О. Мандельштам. Соч.: В 2 т. Т. 2. М., 1990. С. 308.

685

Там же. С. 85.

686

Н. Берковский. Мир, создаваемый литературой. М, 1989. С. 301–302.

687

О. Мандельштам. Соч.: В 2 т. Т. 2. С. 74.

Здесь надо вернуться к началу – к стихотворению «Не дай мне Бог сойти с ума…» О нём сохранилось фантастическое свидетельство Баратынского, читавшего вместе с Жуковским его автограф в посмертных бумагах Пушкина.

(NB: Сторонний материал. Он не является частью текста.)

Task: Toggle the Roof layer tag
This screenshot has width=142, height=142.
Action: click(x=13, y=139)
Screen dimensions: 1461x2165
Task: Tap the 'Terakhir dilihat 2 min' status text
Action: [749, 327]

Жуковский пожаловался, что в конце пьесы нет смысла. «Баратынский прочёл, и что же – это пьеса сумасшедшего, и бессмыслица окончания была в плане поэта». [688] Другая версия того же рассказа: Баратынский помнил, что были утерянные последние две строфы, где «выражалась несвязность мыслей сумасшедшего. Издатели (…) искали смысла в этих стихах и, как бессмысленные, откинули», и, таким образом, стихотворение напечатано без конца. [689] Свидетельство зыбкое, к тому же дошедшее через третьих лиц, и в пушкинской текстологии ему подтверждений нет, да и совсем не «пьеса сумасшедшего» это стихотворение, а, напротив, отказ от романтического безумия, хотя поэт и позволил себе лирически этот соблазн пережить. Мы же позволим себе вообще усомниться в самой возможности такого текста у Пушкина.

688

Е. А. Баратынский. Стихотворения. Письма. Воспоминания современников. М., 1987. С. 432.

689

П. И. Бартенев. О Пушкине. М., 1992. С. 365.